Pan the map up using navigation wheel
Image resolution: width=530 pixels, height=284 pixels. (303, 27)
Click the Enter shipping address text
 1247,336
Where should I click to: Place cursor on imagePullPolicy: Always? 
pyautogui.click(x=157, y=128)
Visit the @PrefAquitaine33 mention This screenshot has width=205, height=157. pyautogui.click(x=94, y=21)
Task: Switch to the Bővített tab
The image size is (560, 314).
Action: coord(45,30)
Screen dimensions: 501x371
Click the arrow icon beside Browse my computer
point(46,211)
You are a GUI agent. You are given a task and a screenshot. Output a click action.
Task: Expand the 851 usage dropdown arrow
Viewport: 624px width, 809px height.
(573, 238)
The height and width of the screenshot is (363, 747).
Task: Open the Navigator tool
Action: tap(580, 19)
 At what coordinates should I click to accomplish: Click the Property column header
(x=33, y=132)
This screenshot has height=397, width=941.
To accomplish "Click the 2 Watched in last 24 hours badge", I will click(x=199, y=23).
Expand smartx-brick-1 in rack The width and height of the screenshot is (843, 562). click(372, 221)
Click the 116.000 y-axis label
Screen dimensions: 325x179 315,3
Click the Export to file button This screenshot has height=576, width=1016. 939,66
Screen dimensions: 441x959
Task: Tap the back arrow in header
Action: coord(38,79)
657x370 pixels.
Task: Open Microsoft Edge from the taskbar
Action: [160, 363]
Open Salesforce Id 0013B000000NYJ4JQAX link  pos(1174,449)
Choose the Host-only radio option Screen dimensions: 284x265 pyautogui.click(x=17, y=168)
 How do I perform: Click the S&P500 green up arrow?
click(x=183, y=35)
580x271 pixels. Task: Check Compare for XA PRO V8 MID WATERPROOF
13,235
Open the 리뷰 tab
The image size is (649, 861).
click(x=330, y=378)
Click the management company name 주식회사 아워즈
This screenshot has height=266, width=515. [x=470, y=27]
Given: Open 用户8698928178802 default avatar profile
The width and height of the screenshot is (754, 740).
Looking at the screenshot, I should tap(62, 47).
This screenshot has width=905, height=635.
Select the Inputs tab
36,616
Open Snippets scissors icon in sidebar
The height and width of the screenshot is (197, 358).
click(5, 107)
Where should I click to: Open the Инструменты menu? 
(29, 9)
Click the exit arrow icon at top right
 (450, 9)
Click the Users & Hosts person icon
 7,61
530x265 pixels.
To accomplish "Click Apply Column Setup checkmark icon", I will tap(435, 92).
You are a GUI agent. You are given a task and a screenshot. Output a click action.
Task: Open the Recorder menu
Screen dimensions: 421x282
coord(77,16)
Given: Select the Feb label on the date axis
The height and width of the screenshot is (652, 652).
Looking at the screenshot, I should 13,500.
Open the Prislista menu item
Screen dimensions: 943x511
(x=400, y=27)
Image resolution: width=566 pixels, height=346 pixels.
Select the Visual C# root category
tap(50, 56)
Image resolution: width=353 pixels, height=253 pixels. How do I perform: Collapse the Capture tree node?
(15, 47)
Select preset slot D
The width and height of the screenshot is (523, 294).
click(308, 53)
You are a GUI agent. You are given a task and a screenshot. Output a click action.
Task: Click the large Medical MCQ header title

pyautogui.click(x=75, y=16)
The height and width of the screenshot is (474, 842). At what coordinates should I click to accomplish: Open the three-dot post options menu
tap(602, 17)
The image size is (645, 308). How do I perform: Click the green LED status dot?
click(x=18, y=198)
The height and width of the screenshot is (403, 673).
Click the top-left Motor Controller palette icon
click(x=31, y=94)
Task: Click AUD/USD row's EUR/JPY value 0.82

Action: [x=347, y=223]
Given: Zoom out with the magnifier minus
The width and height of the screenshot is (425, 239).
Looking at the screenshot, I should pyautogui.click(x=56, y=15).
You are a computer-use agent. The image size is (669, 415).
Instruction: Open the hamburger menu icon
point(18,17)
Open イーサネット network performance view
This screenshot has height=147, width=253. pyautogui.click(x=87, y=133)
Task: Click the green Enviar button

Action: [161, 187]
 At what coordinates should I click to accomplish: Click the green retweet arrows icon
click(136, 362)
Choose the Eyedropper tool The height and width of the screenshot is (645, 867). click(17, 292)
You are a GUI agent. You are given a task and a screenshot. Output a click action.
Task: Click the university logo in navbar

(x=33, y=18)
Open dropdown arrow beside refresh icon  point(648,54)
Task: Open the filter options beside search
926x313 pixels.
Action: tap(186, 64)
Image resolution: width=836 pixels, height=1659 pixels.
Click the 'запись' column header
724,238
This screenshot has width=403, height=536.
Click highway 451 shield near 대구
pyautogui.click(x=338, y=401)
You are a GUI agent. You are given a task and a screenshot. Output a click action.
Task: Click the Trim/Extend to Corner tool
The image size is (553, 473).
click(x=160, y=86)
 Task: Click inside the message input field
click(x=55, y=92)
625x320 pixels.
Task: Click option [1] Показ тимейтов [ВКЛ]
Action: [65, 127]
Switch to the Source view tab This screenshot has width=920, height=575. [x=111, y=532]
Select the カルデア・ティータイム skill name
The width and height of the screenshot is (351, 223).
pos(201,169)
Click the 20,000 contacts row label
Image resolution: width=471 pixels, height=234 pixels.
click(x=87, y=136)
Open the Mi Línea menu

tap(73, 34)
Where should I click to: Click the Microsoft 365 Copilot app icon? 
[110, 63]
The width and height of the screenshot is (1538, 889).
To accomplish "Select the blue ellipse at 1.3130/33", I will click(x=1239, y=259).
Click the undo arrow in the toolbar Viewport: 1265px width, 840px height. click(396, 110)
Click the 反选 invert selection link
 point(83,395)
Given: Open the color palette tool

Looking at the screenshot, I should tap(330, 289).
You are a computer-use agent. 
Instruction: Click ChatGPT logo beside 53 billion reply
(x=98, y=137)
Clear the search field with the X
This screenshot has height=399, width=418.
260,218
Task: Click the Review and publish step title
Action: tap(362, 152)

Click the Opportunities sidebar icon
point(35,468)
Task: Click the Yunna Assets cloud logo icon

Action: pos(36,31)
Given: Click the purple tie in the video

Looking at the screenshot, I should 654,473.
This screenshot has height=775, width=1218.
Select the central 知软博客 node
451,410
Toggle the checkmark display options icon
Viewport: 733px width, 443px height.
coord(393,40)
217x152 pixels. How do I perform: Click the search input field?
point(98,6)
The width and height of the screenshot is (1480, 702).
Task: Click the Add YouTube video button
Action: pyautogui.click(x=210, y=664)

■ Task to complete
Output the full listing exactly as it stands.

■ Task result
Pan the map up using navigation wheel
Image resolution: width=530 pixels, height=284 pixels. (303, 27)
Click the Enter shipping address text
 1247,336
Where should I click to: Place cursor on imagePullPolicy: Always? 
pyautogui.click(x=157, y=128)
Visit the @PrefAquitaine33 mention This screenshot has width=205, height=157. pyautogui.click(x=94, y=21)
Task: Switch to the Bővített tab
The image size is (560, 314).
Action: coord(45,30)
Screen dimensions: 501x371
Click the arrow icon beside Browse my computer
point(46,211)
You are a GUI agent. You are given a task and a screenshot. Output a click action.
Task: Expand the 851 usage dropdown arrow
Viewport: 624px width, 809px height.
(573, 238)
The height and width of the screenshot is (363, 747).
Task: Open the Navigator tool
Action: tap(580, 19)
 At what coordinates should I click to accomplish: Click the Property column header
(x=33, y=132)
This screenshot has height=397, width=941.
To accomplish "Click the 2 Watched in last 24 hours badge", I will click(x=199, y=23).
Expand smartx-brick-1 in rack The width and height of the screenshot is (843, 562). click(372, 221)
Click the 116.000 y-axis label
Screen dimensions: 325x179 315,3
Click the Export to file button This screenshot has height=576, width=1016. 939,66
Screen dimensions: 441x959
Task: Tap the back arrow in header
Action: coord(38,79)
657x370 pixels.
Task: Open Microsoft Edge from the taskbar
Action: [160, 363]
Open Salesforce Id 0013B000000NYJ4JQAX link  pos(1174,449)
Choose the Host-only radio option Screen dimensions: 284x265 pyautogui.click(x=17, y=168)
 How do I perform: Click the S&P500 green up arrow?
click(x=183, y=35)
580x271 pixels. Task: Check Compare for XA PRO V8 MID WATERPROOF
13,235
Open the 리뷰 tab
The image size is (649, 861).
click(x=330, y=378)
Click the management company name 주식회사 아워즈
This screenshot has height=266, width=515. [x=470, y=27]
Given: Open 用户8698928178802 default avatar profile
The width and height of the screenshot is (754, 740).
Looking at the screenshot, I should tap(62, 47).
This screenshot has width=905, height=635.
Select the Inputs tab
36,616
Open Snippets scissors icon in sidebar
The height and width of the screenshot is (197, 358).
click(5, 107)
Where should I click to: Open the Инструменты menu? 
(29, 9)
Click the exit arrow icon at top right
 (450, 9)
Click the Users & Hosts person icon
 7,61
530x265 pixels.
To accomplish "Click Apply Column Setup checkmark icon", I will tap(435, 92).
You are a GUI agent. You are given a task and a screenshot. Output a click action.
Task: Open the Recorder menu
Screen dimensions: 421x282
coord(77,16)
Given: Select the Feb label on the date axis
The height and width of the screenshot is (652, 652).
Looking at the screenshot, I should 13,500.
Open the Prislista menu item
Screen dimensions: 943x511
(x=400, y=27)
Image resolution: width=566 pixels, height=346 pixels.
Select the Visual C# root category
tap(50, 56)
Image resolution: width=353 pixels, height=253 pixels. How do I perform: Collapse the Capture tree node?
(15, 47)
Select preset slot D
The width and height of the screenshot is (523, 294).
click(308, 53)
You are a GUI agent. You are given a task and a screenshot. Output a click action.
Task: Click the large Medical MCQ header title

pyautogui.click(x=75, y=16)
The height and width of the screenshot is (474, 842). At what coordinates should I click to accomplish: Open the three-dot post options menu
tap(602, 17)
The image size is (645, 308). How do I perform: Click the green LED status dot?
click(x=18, y=198)
The height and width of the screenshot is (403, 673).
Click the top-left Motor Controller palette icon
click(x=31, y=94)
Task: Click AUD/USD row's EUR/JPY value 0.82

Action: [x=347, y=223]
Given: Zoom out with the magnifier minus
The width and height of the screenshot is (425, 239).
Looking at the screenshot, I should pyautogui.click(x=56, y=15).
You are a computer-use agent. The image size is (669, 415).
Instruction: Open the hamburger menu icon
point(18,17)
Open イーサネット network performance view
This screenshot has height=147, width=253. pyautogui.click(x=87, y=133)
Task: Click the green Enviar button

Action: [161, 187]
 At what coordinates should I click to accomplish: Click the green retweet arrows icon
click(136, 362)
Choose the Eyedropper tool The height and width of the screenshot is (645, 867). click(17, 292)
You are a GUI agent. You are given a task and a screenshot. Output a click action.
Task: Click the university logo in navbar

(x=33, y=18)
Open dropdown arrow beside refresh icon  point(648,54)
Task: Open the filter options beside search
926x313 pixels.
Action: tap(186, 64)
Image resolution: width=836 pixels, height=1659 pixels.
Click the 'запись' column header
724,238
This screenshot has width=403, height=536.
Click highway 451 shield near 대구
pyautogui.click(x=338, y=401)
You are a GUI agent. You are given a task and a screenshot. Output a click action.
Task: Click the Trim/Extend to Corner tool
The image size is (553, 473).
click(x=160, y=86)
 Task: Click inside the message input field
click(x=55, y=92)
625x320 pixels.
Task: Click option [1] Показ тимейтов [ВКЛ]
Action: [65, 127]
Switch to the Source view tab This screenshot has width=920, height=575. [x=111, y=532]
Select the カルデア・ティータイム skill name
The width and height of the screenshot is (351, 223).
pos(201,169)
Click the 20,000 contacts row label
Image resolution: width=471 pixels, height=234 pixels.
click(x=87, y=136)
Open the Mi Línea menu

tap(73, 34)
Where should I click to: Click the Microsoft 365 Copilot app icon? 
[110, 63]
The width and height of the screenshot is (1538, 889).
To accomplish "Select the blue ellipse at 1.3130/33", I will click(x=1239, y=259).
Click the undo arrow in the toolbar Viewport: 1265px width, 840px height. click(396, 110)
Click the 反选 invert selection link
 point(83,395)
Given: Open the color palette tool

Looking at the screenshot, I should tap(330, 289).
You are a computer-use agent. 
Instruction: Click ChatGPT logo beside 53 billion reply
(x=98, y=137)
Clear the search field with the X
This screenshot has height=399, width=418.
260,218
Task: Click the Review and publish step title
Action: tap(362, 152)

Click the Opportunities sidebar icon
point(35,468)
Task: Click the Yunna Assets cloud logo icon

Action: pos(36,31)
Given: Click the purple tie in the video

Looking at the screenshot, I should 654,473.
This screenshot has height=775, width=1218.
Select the central 知软博客 node
451,410
Toggle the checkmark display options icon
Viewport: 733px width, 443px height.
coord(393,40)
217x152 pixels. How do I perform: Click the search input field?
point(98,6)
The width and height of the screenshot is (1480, 702).
Task: Click the Add YouTube video button
Action: pyautogui.click(x=210, y=664)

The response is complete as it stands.